Quick start
- Enter battery capacity in mAh and the nominal voltage from the product label.
- Enter the device average power draw in watts.
- Use efficiency to account for conversion loss, heat, cables, and imperfect battery use.
Best uses
These are the situations this tool is meant for. If your task is close to one of these, the examples and notes below can help you choose the right inputs.
- Estimate how long a power bank may run a tablet, light, router, or camera.
- Convert mAh and volts into watt-hours.
- Add realistic loss instead of assuming 100% battery use.
- Compare two batteries that use different voltages.
What this calculator is solving
The Device Battery Life Calculator converts battery capacity into watt-hours, applies a realistic efficiency loss, and divides by device power draw to estimate runtime.
You do not need to memorize the formula first. Start by matching each input label on the calculator to the number, date, unit, or setting you actually have.
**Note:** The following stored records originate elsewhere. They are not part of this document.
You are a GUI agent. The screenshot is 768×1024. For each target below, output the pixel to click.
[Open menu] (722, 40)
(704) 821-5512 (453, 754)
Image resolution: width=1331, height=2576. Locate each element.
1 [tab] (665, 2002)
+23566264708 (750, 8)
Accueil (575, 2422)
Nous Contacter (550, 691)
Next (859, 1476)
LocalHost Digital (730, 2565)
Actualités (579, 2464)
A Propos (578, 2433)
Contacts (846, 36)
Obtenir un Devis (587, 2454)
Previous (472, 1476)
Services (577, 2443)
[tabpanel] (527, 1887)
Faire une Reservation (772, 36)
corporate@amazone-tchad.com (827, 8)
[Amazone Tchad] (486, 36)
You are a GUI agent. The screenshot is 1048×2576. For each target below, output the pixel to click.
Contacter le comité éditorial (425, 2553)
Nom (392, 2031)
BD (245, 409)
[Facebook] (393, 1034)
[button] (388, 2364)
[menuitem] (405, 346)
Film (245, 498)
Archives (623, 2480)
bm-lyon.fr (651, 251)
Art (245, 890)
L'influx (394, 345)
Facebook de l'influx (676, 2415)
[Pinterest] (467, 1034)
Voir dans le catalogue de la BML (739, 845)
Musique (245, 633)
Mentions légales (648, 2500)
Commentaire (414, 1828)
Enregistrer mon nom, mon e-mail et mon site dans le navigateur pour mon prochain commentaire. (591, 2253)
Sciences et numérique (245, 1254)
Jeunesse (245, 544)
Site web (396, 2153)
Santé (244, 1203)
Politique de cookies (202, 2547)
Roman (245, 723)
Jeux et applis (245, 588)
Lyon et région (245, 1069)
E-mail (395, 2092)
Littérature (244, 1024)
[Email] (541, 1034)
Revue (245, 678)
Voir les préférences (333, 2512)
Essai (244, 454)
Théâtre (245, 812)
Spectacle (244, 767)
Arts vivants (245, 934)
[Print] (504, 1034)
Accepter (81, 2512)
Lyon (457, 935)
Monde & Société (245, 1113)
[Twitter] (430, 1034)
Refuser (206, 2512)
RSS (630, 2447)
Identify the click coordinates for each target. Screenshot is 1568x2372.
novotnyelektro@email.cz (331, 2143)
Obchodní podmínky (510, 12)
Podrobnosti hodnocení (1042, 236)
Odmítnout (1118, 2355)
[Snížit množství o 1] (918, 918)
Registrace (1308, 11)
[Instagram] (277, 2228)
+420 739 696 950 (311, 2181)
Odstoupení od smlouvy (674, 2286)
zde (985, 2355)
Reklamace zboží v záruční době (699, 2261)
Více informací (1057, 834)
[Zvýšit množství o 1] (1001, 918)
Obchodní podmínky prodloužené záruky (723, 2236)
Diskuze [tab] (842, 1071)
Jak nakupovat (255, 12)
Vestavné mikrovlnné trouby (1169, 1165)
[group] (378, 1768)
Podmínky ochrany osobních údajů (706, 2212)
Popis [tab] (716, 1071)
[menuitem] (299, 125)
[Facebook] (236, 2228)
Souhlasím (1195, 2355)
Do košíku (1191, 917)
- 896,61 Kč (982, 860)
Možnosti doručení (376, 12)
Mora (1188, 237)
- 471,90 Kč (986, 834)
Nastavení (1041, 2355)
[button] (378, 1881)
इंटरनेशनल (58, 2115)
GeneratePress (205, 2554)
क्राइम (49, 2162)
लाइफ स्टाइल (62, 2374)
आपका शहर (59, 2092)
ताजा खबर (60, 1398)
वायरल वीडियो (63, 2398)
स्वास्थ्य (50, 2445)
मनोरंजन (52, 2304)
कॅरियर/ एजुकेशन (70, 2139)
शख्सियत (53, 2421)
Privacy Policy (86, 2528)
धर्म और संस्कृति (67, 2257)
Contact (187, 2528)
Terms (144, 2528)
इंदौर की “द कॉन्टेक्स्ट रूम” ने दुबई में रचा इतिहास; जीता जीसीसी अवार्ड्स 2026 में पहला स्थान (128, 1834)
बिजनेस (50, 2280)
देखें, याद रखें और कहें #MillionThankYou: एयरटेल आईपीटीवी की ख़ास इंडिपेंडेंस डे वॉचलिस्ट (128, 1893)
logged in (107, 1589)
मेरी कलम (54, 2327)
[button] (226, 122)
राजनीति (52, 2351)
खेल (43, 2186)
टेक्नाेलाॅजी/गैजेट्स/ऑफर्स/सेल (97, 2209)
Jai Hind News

The formula in plain language
In plain language: The calculator converts milliamp-hours and voltage into watt-hours, applies an efficiency percentage, then divides usable watt-hours by device watts. The examples on the page are there so you can compare your inputs with a filled-out calculation before copying the answer.
If that sounds abstract, use the example cards on the calculator page. They show a complete set of inputs and the kind of answer you should expect.
How to read the answer
Read the headline result first. Then look at the smaller supporting lines because they explain the parts behind the answer, such as totals, units, ranges, or formula steps.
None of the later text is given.